At first glance, such bans seem to go against everything we know and love about freedom. We just assume that employees should be able to take side hustles as long as doing so doesn’t interfere with their full-time jobs. After all, people should be free to earn a living in any way they see fit.
The unfortunate truth is that employers are allowed to ban side hustles up to a certain point. They can do so based on the concept of at-will employment. In the case of employment secured by a contract, employers can put language in said contracts banning side hustles.
More About At-Will Employment
Visit the Pharma Diversity website and you will find all sorts of open positions in the biotech and pharma industries. Many of those jobs will ultimately be offered to applicants on an at-will basis. What does that mean?
At-will employment is based on a very simple contract that says employer and employee agree to maintain a mutually beneficial relationship only as long as both are willing to do so. In simple terms, this means you can quit at any time and for any reason. Likewise, your employer can terminate your employment at any time and for any reason.
The folks behind the Pharma Diversity website say that the vast majority of jobs in this country are offered at-will. There are no formal contracts detailing salary, hours, and reasons for termination. Hiring managers and candidates simply shake hands to get the deal done.
At-Will and Side Gig Bans
Because at-will employment is more or less based on a handshake, employers need very little justification for terminating workers. They obviously cannot terminate based on age, sex, ethnicity, religion, etc. But they can develop a no side hustle policy and terminate employees who violate it.

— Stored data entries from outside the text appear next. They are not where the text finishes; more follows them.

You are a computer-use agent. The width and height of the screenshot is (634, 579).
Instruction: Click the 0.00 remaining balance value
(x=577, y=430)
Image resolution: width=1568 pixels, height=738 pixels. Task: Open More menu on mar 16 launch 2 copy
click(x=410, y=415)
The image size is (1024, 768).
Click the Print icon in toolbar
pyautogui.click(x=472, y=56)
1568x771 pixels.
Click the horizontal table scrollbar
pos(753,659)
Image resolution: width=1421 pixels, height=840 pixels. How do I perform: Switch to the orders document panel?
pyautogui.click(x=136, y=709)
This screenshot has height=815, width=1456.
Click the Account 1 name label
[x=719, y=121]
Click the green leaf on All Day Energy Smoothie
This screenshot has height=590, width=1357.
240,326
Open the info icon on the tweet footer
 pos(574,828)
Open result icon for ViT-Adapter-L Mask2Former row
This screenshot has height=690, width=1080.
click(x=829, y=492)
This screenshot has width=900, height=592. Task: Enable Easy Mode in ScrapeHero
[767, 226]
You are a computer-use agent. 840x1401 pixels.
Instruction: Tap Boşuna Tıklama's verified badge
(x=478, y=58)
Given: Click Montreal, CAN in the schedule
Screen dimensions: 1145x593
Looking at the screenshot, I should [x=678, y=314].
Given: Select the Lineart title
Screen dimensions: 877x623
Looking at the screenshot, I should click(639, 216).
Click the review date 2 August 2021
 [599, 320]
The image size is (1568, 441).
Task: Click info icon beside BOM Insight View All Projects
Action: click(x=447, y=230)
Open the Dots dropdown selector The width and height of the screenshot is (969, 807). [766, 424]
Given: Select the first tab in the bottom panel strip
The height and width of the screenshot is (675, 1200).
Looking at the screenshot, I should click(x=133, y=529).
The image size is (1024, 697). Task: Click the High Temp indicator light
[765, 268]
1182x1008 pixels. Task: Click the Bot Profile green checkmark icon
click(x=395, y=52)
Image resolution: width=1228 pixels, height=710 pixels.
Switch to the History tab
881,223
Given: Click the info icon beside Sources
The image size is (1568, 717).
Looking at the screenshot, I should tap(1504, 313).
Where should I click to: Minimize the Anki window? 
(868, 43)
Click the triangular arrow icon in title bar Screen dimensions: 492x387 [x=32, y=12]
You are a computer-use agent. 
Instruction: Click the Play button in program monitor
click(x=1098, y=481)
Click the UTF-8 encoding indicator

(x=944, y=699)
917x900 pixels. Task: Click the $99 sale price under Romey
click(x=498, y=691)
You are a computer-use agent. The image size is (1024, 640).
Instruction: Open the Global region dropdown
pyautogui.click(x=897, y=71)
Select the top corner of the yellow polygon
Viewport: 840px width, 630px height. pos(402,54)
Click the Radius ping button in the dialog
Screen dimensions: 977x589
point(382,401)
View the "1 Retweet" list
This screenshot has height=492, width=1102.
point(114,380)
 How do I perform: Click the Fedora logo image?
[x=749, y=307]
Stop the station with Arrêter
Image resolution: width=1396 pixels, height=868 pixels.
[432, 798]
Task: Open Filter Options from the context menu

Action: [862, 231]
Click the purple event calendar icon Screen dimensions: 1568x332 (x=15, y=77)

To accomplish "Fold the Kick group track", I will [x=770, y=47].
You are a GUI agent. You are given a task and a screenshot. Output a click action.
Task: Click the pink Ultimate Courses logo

As a side note, at-will employers can terminate workers without giving any justification. Even without a ban on side hustles in place, a manager could determine that an employee with a side hustle is no longer beneficial to the company and terminate that person.
When employment is secured by a formal contract, you are looking at an entirely different relationship. For the purposes of this post, contract-based employment is not freelancing or gig work. It is not subcontracting as a self-employed individual. Rather, contract-based employment is a relationship in which the employer tenders an offer by way of a written contract. In order to accept the offer, the candidate must agree to and sign the contract.
Contracts are legally enforceable agreements between parties. As such, there are very few limits in terms of what employers can include in their contracts. They can pretty much stipulate whatever they want. Why? Because job candidates are not compelled to sign. If they don’t want to abide by contract terms, they can simply refuse the offer and walk away.
It is rare to see contracts tendered for entry-level positions. Even mid-level positions are usually governed by at-will rules. But when you get into highly specialized jobs and areas like executive management, contracts are pretty commonplace.
In such cases, contract language may very well include a clause banning side hustles. But when you are talking positions requiring a contract, you’re also talking about very good salaries. Do the employees who fill those jobs really need side hustles? Chances are they don’t.